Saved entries
• • •

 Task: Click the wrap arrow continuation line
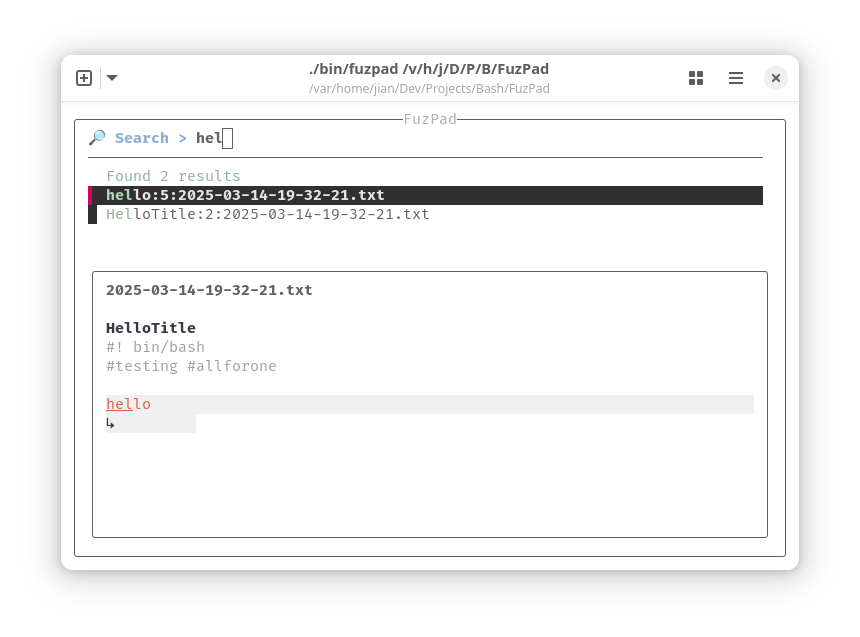(x=151, y=424)
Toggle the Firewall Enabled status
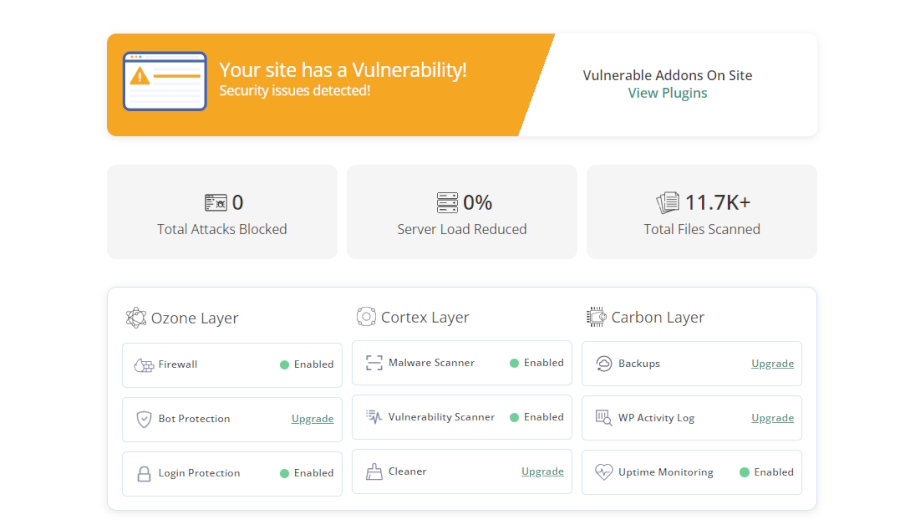900x530 pixels. coord(306,365)
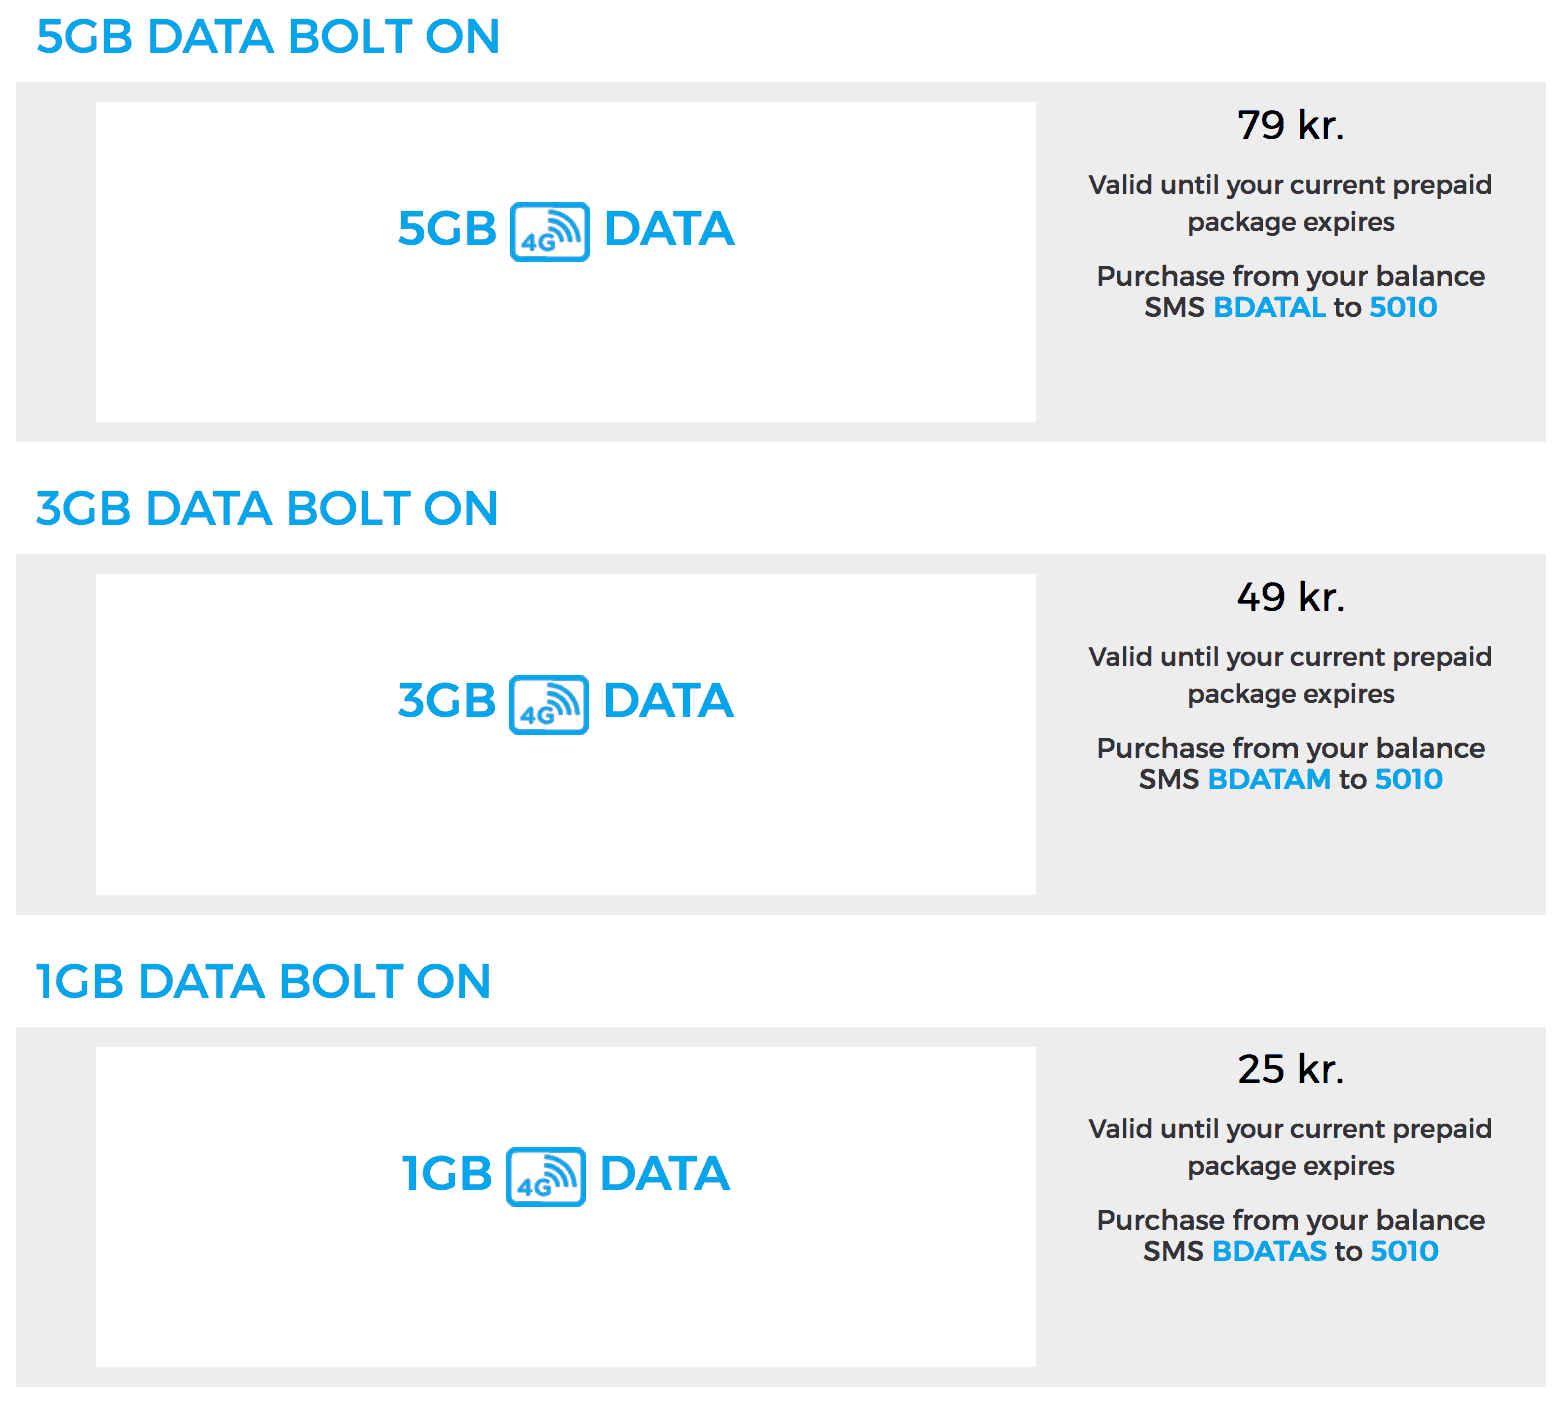Click the 4G icon in 3GB banner
1560x1402 pixels.
pos(548,704)
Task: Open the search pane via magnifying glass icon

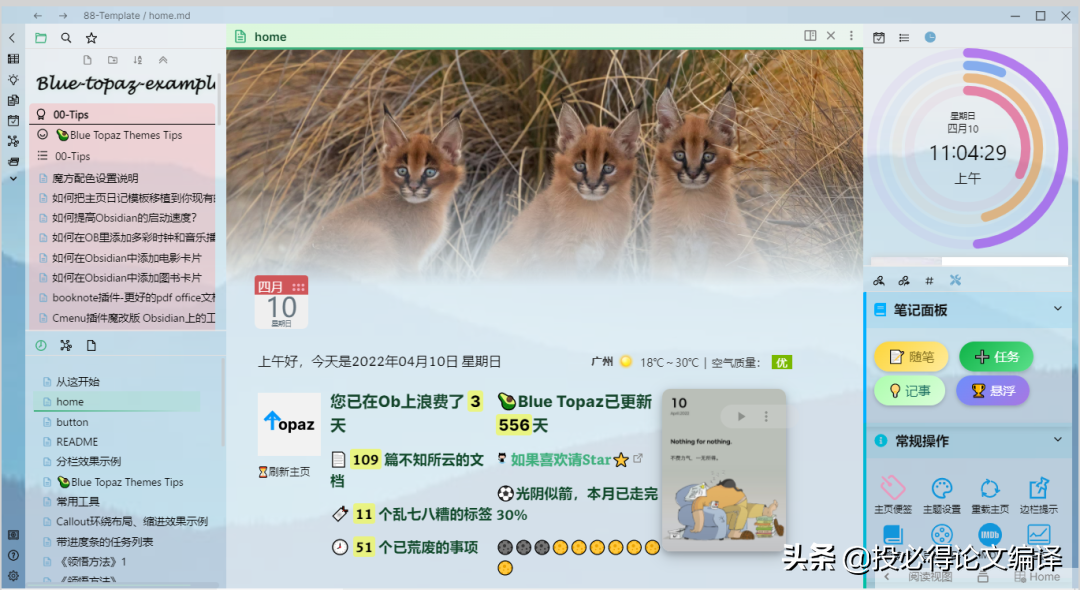Action: pos(65,38)
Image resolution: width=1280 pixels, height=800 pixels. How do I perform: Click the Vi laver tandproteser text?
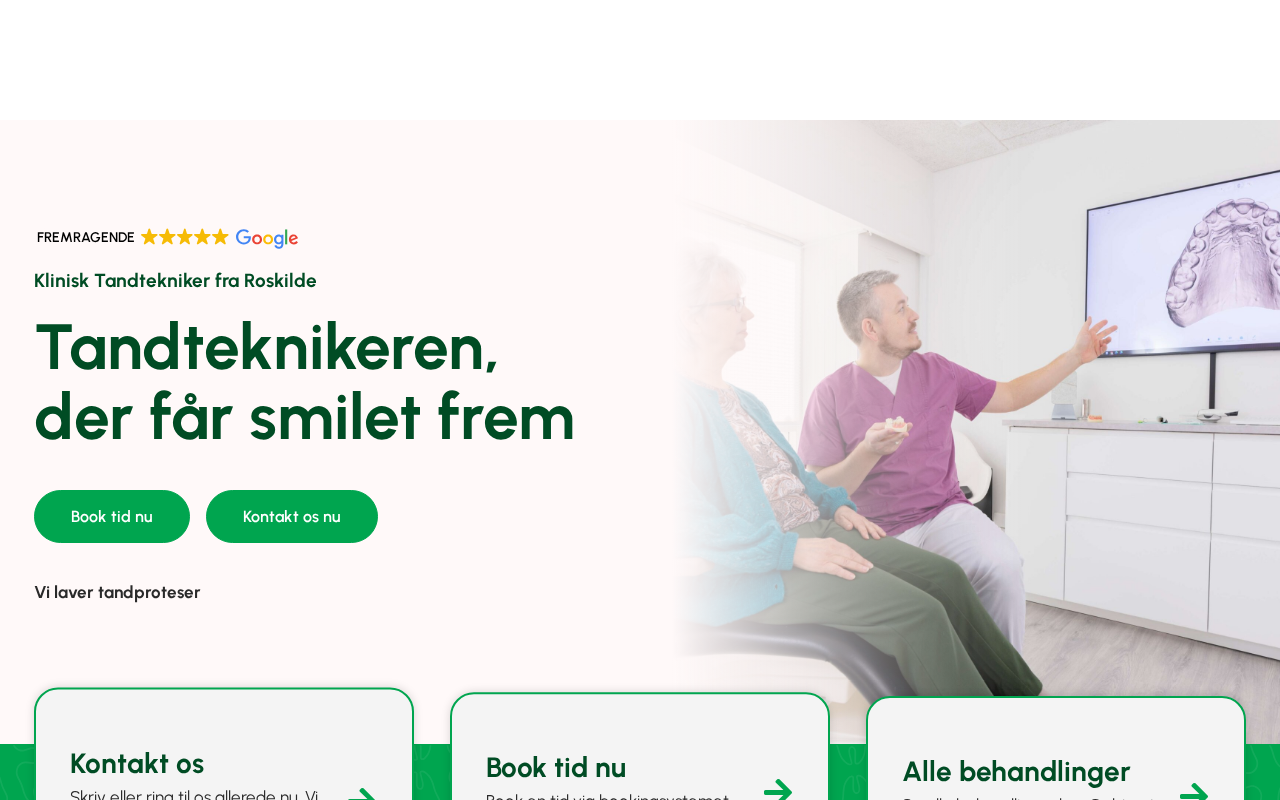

• • •

● AIM OF THE TASK:
The answer must be an exact copy of every record above, minus the pictures.

● WRITTEN ANSWER:
 Task: Click the wrap arrow continuation line
(x=151, y=424)
Toggle the Firewall Enabled status
900x530 pixels. coord(306,365)
Click the 4G icon in 3GB banner
1560x1402 pixels.
pos(548,704)
Task: Open the search pane via magnifying glass icon

Action: pos(65,38)
Image resolution: width=1280 pixels, height=800 pixels. How do I perform: Click the Vi laver tandproteser text?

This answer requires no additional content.